Companies are beginning to pilot blockchain to: overcome a particular issue they are having; at the request of a customer; or to gain a competitive edge. Pharmaceuticals are using blockchain to deter the growth of counterfeit drugs. Healthcare is using blockchain to uncover fraud while the insurance and real estate businesses are using blockchain for policies and property transactions. Since the blockchain is based on a trustless system, the traditional paperwork requiring signatures and approvals that are used to validate an event can be eliminated through the usage of the smart contract.
When starting a blockchain project, businesses need first to discern what they are trying to achieve with the blockchain and what are the goals of the project. Do the participants want to improve traceability, prove compliance regulations have been met, get closer to customers? Digital finance is leading in the blockchain marketplace with the most adoptions of the technology. However, experts believe that supply chain applications will overtake the digital finance space in the next 4-5 years.

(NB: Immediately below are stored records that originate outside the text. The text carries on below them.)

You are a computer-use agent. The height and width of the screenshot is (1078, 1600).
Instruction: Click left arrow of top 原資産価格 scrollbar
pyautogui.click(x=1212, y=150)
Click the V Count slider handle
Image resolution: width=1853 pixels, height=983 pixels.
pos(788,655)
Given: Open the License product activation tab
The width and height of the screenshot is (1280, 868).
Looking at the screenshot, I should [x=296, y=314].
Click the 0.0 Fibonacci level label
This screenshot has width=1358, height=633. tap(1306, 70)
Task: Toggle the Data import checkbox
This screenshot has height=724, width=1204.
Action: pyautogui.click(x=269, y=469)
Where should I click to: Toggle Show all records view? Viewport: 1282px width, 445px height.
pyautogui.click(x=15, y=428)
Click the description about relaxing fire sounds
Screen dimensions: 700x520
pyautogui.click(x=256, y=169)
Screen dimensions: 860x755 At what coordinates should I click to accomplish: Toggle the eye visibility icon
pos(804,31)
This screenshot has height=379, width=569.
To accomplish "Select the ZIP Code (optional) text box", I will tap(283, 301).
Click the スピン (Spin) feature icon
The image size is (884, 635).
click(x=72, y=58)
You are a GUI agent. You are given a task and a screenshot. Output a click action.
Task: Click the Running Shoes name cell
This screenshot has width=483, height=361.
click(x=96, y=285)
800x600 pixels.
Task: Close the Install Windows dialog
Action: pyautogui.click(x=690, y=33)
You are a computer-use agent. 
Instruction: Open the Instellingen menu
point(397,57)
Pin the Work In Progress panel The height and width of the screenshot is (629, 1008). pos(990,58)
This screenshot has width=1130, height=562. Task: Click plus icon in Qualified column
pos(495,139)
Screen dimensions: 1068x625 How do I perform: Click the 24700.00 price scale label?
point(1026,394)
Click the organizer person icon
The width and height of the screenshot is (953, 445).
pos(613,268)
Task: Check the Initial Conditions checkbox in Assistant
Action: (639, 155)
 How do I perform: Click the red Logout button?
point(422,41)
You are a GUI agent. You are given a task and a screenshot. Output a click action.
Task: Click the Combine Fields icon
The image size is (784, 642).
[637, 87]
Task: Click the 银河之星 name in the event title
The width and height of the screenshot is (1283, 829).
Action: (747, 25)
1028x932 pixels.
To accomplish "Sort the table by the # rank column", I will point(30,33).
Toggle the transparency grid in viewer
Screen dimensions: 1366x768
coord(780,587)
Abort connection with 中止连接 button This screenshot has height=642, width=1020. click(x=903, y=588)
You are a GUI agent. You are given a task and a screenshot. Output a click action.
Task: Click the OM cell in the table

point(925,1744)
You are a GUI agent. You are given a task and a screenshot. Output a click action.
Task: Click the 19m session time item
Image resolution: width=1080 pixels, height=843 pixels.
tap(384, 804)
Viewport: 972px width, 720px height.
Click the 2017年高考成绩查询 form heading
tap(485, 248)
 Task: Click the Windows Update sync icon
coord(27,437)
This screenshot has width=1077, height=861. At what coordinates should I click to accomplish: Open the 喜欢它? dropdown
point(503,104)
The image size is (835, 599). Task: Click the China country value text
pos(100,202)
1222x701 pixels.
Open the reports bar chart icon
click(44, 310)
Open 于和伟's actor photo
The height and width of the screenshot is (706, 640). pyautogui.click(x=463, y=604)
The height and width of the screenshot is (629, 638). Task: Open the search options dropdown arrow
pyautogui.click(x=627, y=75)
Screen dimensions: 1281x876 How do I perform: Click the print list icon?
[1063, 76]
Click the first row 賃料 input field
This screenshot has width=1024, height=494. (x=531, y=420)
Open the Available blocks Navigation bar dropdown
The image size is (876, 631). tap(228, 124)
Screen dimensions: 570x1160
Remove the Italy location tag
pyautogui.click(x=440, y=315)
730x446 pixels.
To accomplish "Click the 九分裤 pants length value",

Experts agree that it requires vision and willing partners to participate in a blockchain trial. Companies can start with a small pilot to prove their value to the participants. Elemica participated in a small pilot to determine if EDI and XML could transact on the blockchain. They created fingerprints of transactions and published them in a permission, private blockchain. A carrier was brought into the mix to try to prove that when goods were delivered whether it could trigger a payment to the carrier through the blockchain. The pilot was successful, and the group continues to test other various scenarios of the supply chain such as material validation and sustainability.
Blockchain Maturity Cycle
Consortiums are forming across various verticals to undertake blockchain projects. The technology is improving with increased rates of transactions/second. As technology improves and a legal framework is standardized, more companies will undergo blockchain projects.
Many adjacent tech trends complement blockchain, and as a result of their success, more technologies will be used with blockchain projects. For example, IoT devices are being used with blockchain. Smart pallets carrying chemicals use tag sensors to measure decibels, temperature, heat, etc. The data is streamed into the Elemica Digital Supply Network platform where it is rationalized and related to a shipment. If there is a deviation in the information, such as a rise in temperature, the customer is alerted to solve the problem.
The future of blockchain within the supply chain is that more and more companies will adopt the technology. It will be used by the food supply chain for tracking the food from the farmer to the consumer forward and backward. The circular economy and the reduction of waste will use blockchain for sustainability and compliance. It will be used to uncover fraudulent activities, such as another type of oil being sold as olive oil. It can uncover whether hazelnuts have been mixed with peanuts, saving the lives of those who are allergic to peanuts. The success of blockchain will continue to grow as it is used to solve more and more problems in global supply chains. Hang in there – the technology has only just begun to bring value to the enterprise.